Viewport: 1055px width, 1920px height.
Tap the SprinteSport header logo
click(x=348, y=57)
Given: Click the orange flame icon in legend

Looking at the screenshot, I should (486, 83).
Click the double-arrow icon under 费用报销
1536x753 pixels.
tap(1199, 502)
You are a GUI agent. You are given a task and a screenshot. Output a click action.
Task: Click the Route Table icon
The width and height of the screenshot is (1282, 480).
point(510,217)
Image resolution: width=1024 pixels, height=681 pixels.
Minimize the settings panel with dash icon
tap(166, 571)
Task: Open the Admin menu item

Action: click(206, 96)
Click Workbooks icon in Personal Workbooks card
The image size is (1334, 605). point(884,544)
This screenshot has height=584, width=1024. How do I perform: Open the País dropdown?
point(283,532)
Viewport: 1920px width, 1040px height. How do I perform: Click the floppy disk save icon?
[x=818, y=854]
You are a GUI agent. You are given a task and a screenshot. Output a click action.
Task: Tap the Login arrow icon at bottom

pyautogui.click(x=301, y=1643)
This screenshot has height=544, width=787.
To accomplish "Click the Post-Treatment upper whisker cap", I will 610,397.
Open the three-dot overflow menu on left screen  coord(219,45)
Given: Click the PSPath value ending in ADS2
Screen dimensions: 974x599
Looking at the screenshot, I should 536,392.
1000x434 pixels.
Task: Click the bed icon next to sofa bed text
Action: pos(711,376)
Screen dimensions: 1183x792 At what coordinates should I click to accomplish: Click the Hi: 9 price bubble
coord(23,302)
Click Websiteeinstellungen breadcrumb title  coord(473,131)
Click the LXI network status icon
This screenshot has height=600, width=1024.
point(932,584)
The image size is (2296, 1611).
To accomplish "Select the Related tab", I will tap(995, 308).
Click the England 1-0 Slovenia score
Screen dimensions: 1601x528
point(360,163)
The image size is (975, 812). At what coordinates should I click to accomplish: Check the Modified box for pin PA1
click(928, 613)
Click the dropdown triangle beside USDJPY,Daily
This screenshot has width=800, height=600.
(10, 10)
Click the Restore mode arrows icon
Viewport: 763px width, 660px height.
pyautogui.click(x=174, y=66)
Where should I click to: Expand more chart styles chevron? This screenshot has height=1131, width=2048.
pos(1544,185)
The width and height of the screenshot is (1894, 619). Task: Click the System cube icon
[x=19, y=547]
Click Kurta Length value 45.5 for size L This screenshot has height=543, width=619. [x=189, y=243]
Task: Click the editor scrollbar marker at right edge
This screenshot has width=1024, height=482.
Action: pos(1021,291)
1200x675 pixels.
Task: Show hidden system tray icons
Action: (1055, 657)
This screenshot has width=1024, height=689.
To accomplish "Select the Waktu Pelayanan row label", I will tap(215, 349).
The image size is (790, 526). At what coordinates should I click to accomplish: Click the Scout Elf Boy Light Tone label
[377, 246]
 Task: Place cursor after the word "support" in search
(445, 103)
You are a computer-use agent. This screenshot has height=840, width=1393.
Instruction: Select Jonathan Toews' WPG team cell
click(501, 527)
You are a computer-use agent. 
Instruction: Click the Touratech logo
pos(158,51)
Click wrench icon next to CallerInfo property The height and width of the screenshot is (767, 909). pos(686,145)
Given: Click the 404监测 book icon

#### Task requirements
Transcribe the records above exactly, keeping every line.

#### Task response
Viewport: 1055px width, 1920px height.
Tap the SprinteSport header logo
click(x=348, y=57)
Given: Click the orange flame icon in legend

Looking at the screenshot, I should (486, 83).
Click the double-arrow icon under 费用报销
1536x753 pixels.
tap(1199, 502)
You are a GUI agent. You are given a task and a screenshot. Output a click action.
Task: Click the Route Table icon
The width and height of the screenshot is (1282, 480).
point(510,217)
Image resolution: width=1024 pixels, height=681 pixels.
Minimize the settings panel with dash icon
tap(166, 571)
Task: Open the Admin menu item

Action: click(206, 96)
Click Workbooks icon in Personal Workbooks card
The image size is (1334, 605). point(884,544)
This screenshot has height=584, width=1024. How do I perform: Open the País dropdown?
point(283,532)
Viewport: 1920px width, 1040px height. How do I perform: Click the floppy disk save icon?
[x=818, y=854]
You are a GUI agent. You are given a task and a screenshot. Output a click action.
Task: Tap the Login arrow icon at bottom

pyautogui.click(x=301, y=1643)
This screenshot has height=544, width=787.
To accomplish "Click the Post-Treatment upper whisker cap", I will 610,397.
Open the three-dot overflow menu on left screen  coord(219,45)
Given: Click the PSPath value ending in ADS2
Screen dimensions: 974x599
Looking at the screenshot, I should 536,392.
1000x434 pixels.
Task: Click the bed icon next to sofa bed text
Action: pos(711,376)
Screen dimensions: 1183x792 At what coordinates should I click to accomplish: Click the Hi: 9 price bubble
coord(23,302)
Click Websiteeinstellungen breadcrumb title  coord(473,131)
Click the LXI network status icon
This screenshot has height=600, width=1024.
point(932,584)
The image size is (2296, 1611).
To accomplish "Select the Related tab", I will tap(995, 308).
Click the England 1-0 Slovenia score
Screen dimensions: 1601x528
point(360,163)
The image size is (975, 812). At what coordinates should I click to accomplish: Check the Modified box for pin PA1
click(928, 613)
Click the dropdown triangle beside USDJPY,Daily
This screenshot has width=800, height=600.
(10, 10)
Click the Restore mode arrows icon
Viewport: 763px width, 660px height.
pyautogui.click(x=174, y=66)
Where should I click to: Expand more chart styles chevron? This screenshot has height=1131, width=2048.
pos(1544,185)
The width and height of the screenshot is (1894, 619). Task: Click the System cube icon
[x=19, y=547]
Click Kurta Length value 45.5 for size L This screenshot has height=543, width=619. [x=189, y=243]
Task: Click the editor scrollbar marker at right edge
This screenshot has width=1024, height=482.
Action: pos(1021,291)
1200x675 pixels.
Task: Show hidden system tray icons
Action: (1055, 657)
This screenshot has width=1024, height=689.
To accomplish "Select the Waktu Pelayanan row label", I will tap(215, 349).
The image size is (790, 526). At what coordinates should I click to accomplish: Click the Scout Elf Boy Light Tone label
[377, 246]
 Task: Place cursor after the word "support" in search
(445, 103)
You are a computer-use agent. This screenshot has height=840, width=1393.
Instruction: Select Jonathan Toews' WPG team cell
click(501, 527)
You are a computer-use agent. 
Instruction: Click the Touratech logo
pos(158,51)
Click wrench icon next to CallerInfo property The height and width of the screenshot is (767, 909). pos(686,145)
Given: Click the 404监测 book icon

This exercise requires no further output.